Rory Feek update
Joey Feek’s widowed husband Rory Feek penned a new blog post about how his friends are helping him deal with her death. Pictured: Joey and Rory Feek at the Academy of Country Music Awards in Las Vegas, on April 7, 2013. Getty Images

Rory Feek is slowly starting to return to normal everyday activities following the death of his wife, Joey Feek. The country singer, who has documented his personal life on the family blog This Life I Live, wrote a new post Thursday titled “The Best Medicine,” revealing that a little down time with friends has been helping him during this difficult time.

“One morning a week I meet a few of my buddies on our neighbor Gabe’s porch for coffee,” he wrote. “While his wife and babies sleep inside, a bunch of us guys take over the porch of their little farmhouse and drink coffee and do man stuff — whatever that is. Mostly talk and share stories and laugh.”

Sharing photos from a recent meetup, Rory added, “It feels good to laugh. There’s no agenda. No plan to get to the bottom of anything … except our coffee cups.”

Rory said it’s during this time with friends that he wonders what’s next in his life. “Like having coffee with friends. This is where lives change … And so I will celebrate and capture the big stories and the small ones in my life. Because they are all part of a much larger story that someone else is telling. A story about healing a heart that is broken. Too broken to talk about, so we don’t. We just drink coffee. And we laugh. And maybe that really is after all… the best medicine.”

In a previous post on the blog updating fans on his family, Rory wrote that it was “so sad” and also “so wonderful” that his two-year-old daughter Indiana hadn’t asked about Joey since her death. The 49-year-old said it’s almost as if Indiana “hasn’t noticed that she’s not here.” Rory also said that Indiana, who has Down syndrome, recently started preschool and seemed to be enjoying it.

“Joey had every intention of homeschooling Indy as she grew up. For many reasons.
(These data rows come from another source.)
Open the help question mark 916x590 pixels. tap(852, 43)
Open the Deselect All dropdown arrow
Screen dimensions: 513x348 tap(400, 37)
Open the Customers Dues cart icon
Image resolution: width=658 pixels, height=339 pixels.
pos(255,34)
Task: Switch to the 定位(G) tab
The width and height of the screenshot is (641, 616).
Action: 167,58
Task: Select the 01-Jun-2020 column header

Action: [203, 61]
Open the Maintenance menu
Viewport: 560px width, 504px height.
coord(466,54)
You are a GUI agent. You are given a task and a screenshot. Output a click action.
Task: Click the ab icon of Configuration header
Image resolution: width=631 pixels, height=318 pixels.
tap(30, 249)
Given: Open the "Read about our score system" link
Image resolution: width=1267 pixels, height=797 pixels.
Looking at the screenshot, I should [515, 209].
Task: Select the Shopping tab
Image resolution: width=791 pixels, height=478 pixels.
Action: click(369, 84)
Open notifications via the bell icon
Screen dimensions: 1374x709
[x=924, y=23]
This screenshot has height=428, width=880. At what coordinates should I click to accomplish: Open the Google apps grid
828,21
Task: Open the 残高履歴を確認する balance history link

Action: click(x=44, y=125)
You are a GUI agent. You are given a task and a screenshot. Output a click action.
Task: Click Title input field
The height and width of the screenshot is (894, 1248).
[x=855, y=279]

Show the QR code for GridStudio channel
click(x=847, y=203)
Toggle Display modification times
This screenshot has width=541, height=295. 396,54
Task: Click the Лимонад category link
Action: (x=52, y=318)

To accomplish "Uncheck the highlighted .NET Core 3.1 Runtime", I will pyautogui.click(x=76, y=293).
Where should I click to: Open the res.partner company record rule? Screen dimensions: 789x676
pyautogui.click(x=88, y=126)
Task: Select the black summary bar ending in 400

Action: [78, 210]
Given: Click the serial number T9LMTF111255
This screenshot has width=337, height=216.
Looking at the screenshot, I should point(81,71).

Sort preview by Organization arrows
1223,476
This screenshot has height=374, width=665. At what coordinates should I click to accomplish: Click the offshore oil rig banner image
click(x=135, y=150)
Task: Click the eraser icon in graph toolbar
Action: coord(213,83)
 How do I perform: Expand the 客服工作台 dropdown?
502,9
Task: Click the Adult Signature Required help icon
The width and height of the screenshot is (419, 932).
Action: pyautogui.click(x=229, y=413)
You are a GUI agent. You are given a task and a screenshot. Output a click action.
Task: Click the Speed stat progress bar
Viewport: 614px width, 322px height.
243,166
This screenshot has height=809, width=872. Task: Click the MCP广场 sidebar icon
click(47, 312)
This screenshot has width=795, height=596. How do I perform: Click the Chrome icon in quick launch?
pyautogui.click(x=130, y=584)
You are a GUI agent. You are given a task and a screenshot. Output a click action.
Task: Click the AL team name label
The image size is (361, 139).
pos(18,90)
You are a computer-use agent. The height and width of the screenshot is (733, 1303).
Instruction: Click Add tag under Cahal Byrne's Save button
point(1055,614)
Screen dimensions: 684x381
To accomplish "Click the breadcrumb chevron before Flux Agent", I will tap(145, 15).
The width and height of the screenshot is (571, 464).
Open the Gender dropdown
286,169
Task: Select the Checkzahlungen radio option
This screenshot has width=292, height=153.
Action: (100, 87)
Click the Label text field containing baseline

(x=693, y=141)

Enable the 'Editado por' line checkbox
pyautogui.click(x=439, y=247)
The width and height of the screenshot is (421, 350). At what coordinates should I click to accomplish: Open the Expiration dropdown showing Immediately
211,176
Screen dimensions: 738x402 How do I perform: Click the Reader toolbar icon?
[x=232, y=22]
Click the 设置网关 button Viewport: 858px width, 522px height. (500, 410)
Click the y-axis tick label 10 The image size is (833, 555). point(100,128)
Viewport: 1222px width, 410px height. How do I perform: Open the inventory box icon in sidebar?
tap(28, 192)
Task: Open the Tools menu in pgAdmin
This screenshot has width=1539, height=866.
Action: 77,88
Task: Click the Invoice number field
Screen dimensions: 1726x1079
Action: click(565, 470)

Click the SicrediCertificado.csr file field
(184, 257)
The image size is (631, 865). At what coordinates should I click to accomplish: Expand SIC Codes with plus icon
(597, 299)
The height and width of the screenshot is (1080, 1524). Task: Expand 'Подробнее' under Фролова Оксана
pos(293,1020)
But life has changed that plan,” Rory said. “I have written before about our desire to live our lives with ‘high hopes and low expectations’…but during the month of January, when Joey and I decided we needed to start researching what and where the next-best option for school for Indy might be…we had no idea that god would lead us to a place called, of all things…High Hopes.”

As previously reported, Joey died at the age of 40 on March 4 after a long battle with cervical cancer. She was diagnosed with the disease in May 2014, just months after Indiana’s birth.